Data records Block Start

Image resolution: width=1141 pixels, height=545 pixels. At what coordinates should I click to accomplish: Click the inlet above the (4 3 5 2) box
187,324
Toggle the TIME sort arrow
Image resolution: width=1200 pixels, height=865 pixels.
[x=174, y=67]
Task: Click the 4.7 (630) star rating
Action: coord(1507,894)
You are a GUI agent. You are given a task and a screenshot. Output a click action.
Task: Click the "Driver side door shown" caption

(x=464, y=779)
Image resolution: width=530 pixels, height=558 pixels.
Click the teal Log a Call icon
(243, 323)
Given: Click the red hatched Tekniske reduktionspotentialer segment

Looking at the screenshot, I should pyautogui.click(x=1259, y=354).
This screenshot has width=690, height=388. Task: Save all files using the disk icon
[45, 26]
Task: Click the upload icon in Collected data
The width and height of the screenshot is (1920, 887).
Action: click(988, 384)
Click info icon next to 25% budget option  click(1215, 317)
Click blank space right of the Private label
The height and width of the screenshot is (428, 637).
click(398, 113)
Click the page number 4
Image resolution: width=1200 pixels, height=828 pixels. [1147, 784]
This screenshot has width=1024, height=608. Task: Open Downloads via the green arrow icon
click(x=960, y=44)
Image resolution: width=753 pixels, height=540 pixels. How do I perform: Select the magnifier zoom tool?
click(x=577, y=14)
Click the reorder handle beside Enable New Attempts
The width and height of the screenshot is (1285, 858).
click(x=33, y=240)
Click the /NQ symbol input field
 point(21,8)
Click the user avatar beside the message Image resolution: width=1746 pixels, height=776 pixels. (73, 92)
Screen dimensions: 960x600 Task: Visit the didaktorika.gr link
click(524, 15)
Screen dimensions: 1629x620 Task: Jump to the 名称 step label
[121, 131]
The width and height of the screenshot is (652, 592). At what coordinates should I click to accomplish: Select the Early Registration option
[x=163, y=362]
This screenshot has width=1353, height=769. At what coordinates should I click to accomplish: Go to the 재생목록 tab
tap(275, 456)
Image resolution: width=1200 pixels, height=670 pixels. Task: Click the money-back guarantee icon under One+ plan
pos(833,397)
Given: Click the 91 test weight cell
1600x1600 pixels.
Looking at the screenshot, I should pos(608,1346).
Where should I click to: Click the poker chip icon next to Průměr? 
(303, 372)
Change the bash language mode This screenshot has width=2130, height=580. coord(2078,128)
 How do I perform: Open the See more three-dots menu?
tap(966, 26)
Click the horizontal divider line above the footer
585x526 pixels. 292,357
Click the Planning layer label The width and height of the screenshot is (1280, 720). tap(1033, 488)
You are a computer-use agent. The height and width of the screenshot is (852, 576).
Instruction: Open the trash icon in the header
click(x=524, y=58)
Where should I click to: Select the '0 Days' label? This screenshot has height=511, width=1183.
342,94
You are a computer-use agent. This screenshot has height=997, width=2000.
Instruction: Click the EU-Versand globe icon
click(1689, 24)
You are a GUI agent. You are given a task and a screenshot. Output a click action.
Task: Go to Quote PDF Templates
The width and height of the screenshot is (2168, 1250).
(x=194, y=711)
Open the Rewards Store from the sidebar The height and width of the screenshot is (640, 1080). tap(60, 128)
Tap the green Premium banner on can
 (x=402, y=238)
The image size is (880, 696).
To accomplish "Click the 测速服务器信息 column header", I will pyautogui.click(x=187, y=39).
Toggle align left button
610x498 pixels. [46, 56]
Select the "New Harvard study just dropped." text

Data records Block End

Exercise objective: Your reply should hold all the lines from the listing above in which "agent" appears.

Answer section:
You are a GUI agent. You are given a task and a screenshot. Output a click action.
You are a computer-use agent. The height and width of the screenshot is (852, 576).
You are a computer-use agent. This screenshot has height=997, width=2000.
You are a GUI agent. You are given a task and a screenshot. Output a click action.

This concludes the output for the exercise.